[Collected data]
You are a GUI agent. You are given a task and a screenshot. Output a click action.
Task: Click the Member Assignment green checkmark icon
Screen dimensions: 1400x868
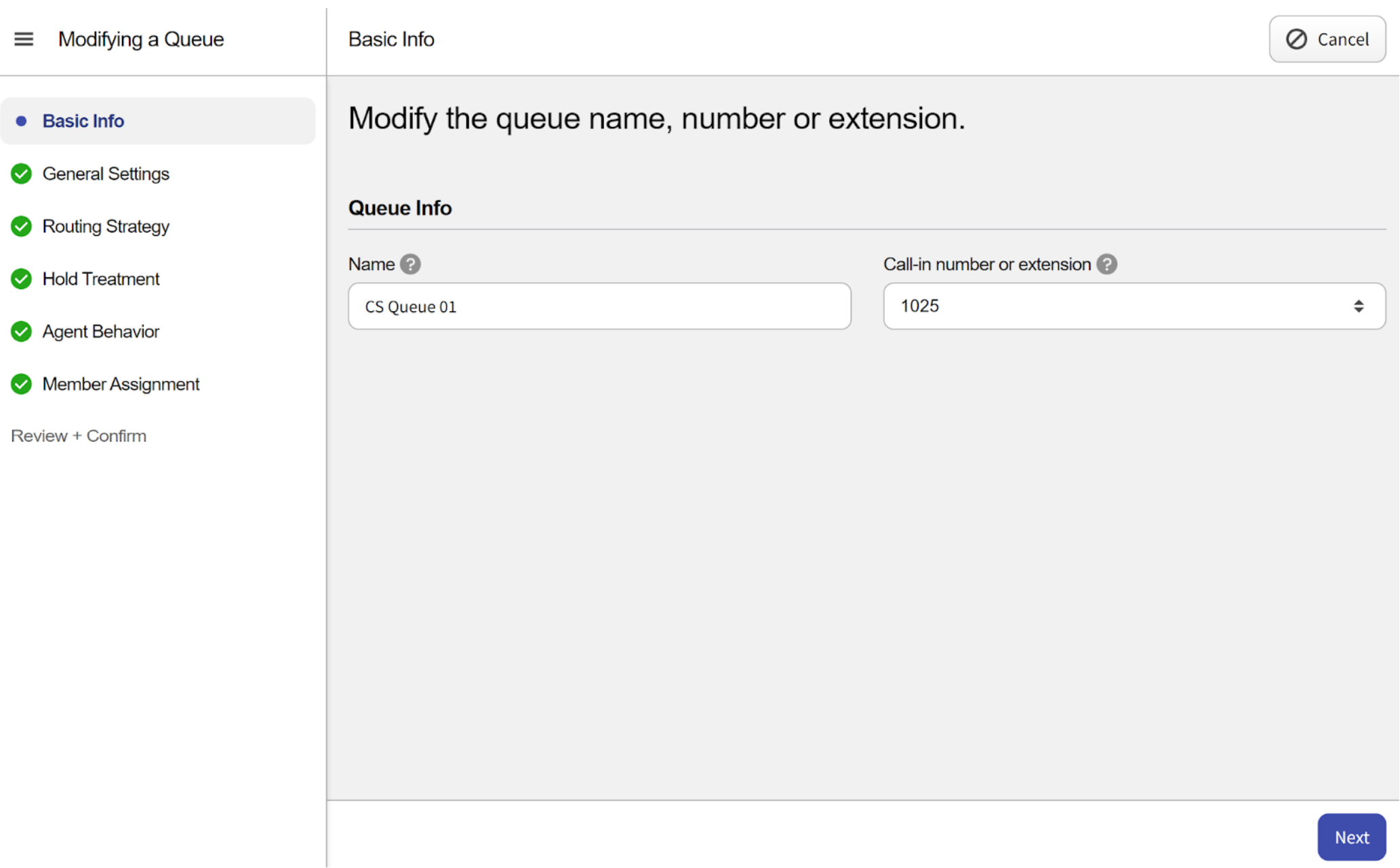pos(21,384)
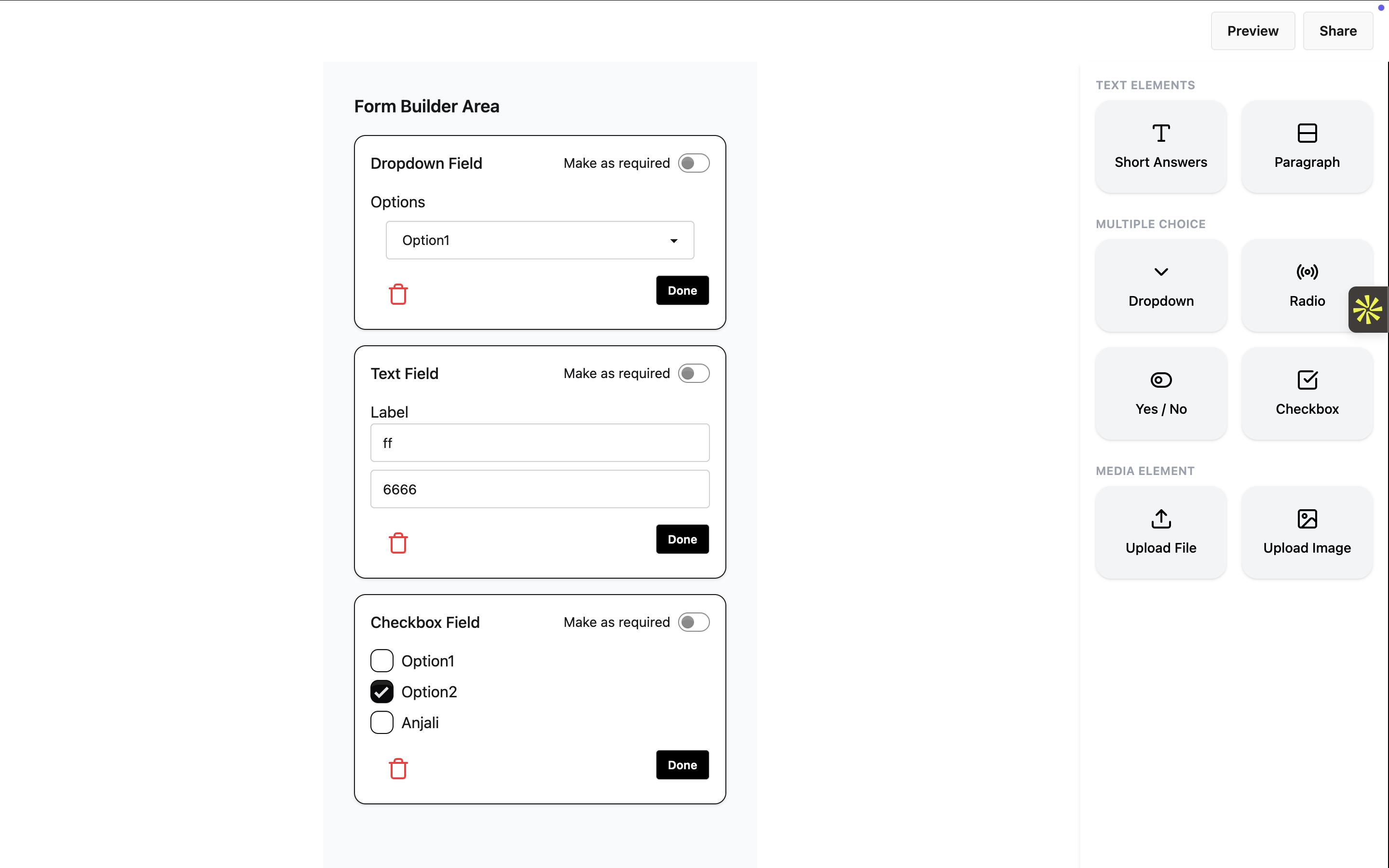This screenshot has height=868, width=1389.
Task: Expand the Dropdown element's chevron icon
Action: [x=1160, y=272]
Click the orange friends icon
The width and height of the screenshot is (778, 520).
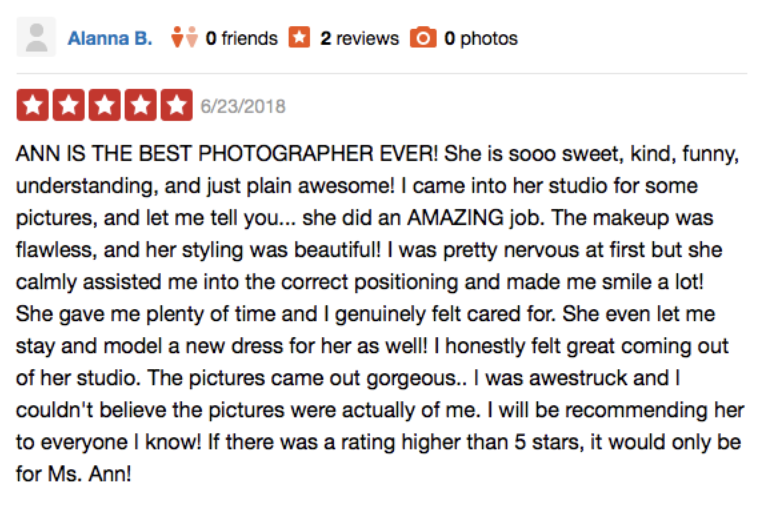[x=184, y=37]
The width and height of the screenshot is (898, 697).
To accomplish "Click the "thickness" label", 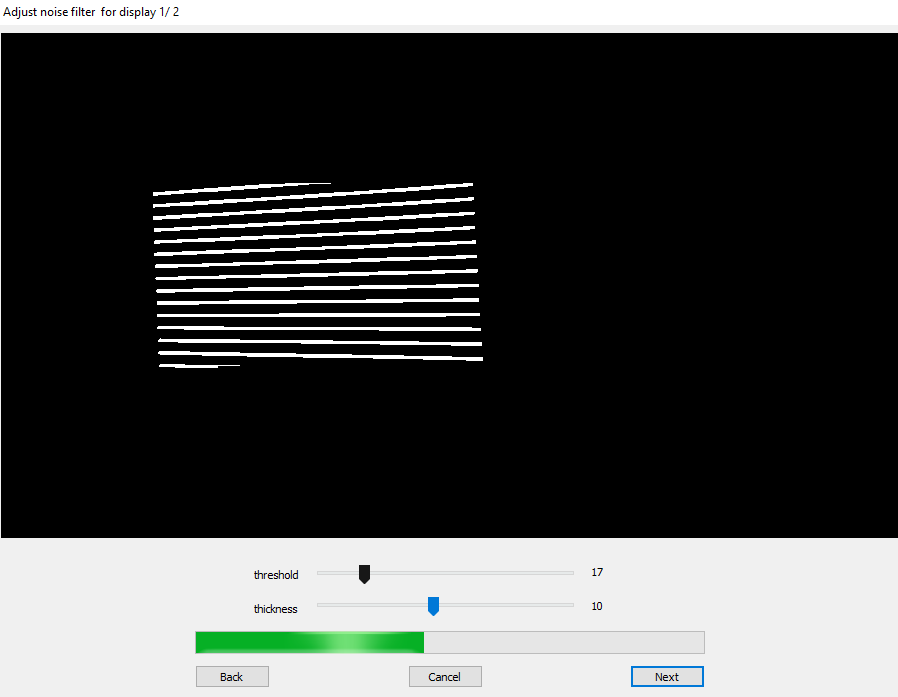I will (275, 609).
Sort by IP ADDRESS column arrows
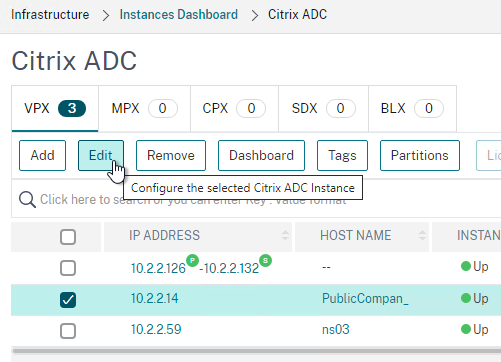The width and height of the screenshot is (501, 362). click(x=285, y=235)
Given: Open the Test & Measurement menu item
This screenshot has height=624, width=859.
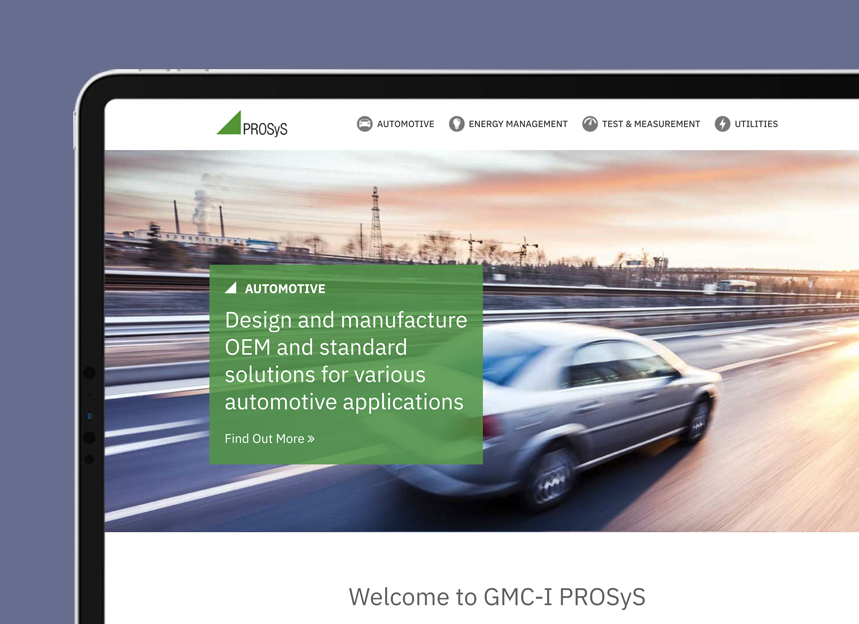Looking at the screenshot, I should [x=651, y=124].
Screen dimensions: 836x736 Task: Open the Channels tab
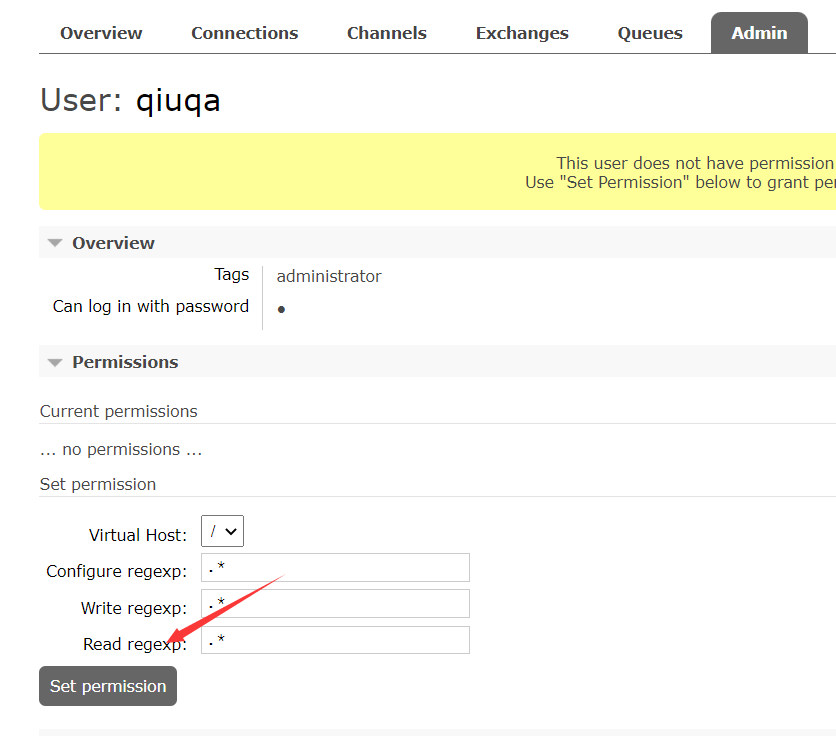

## What is being asked:
Go through the entries above and pull out each line with "Open" in it.

## Answer:
Given: Open the Test & Measurement menu item
Screen dimensions: 836x736 Task: Open the Channels tab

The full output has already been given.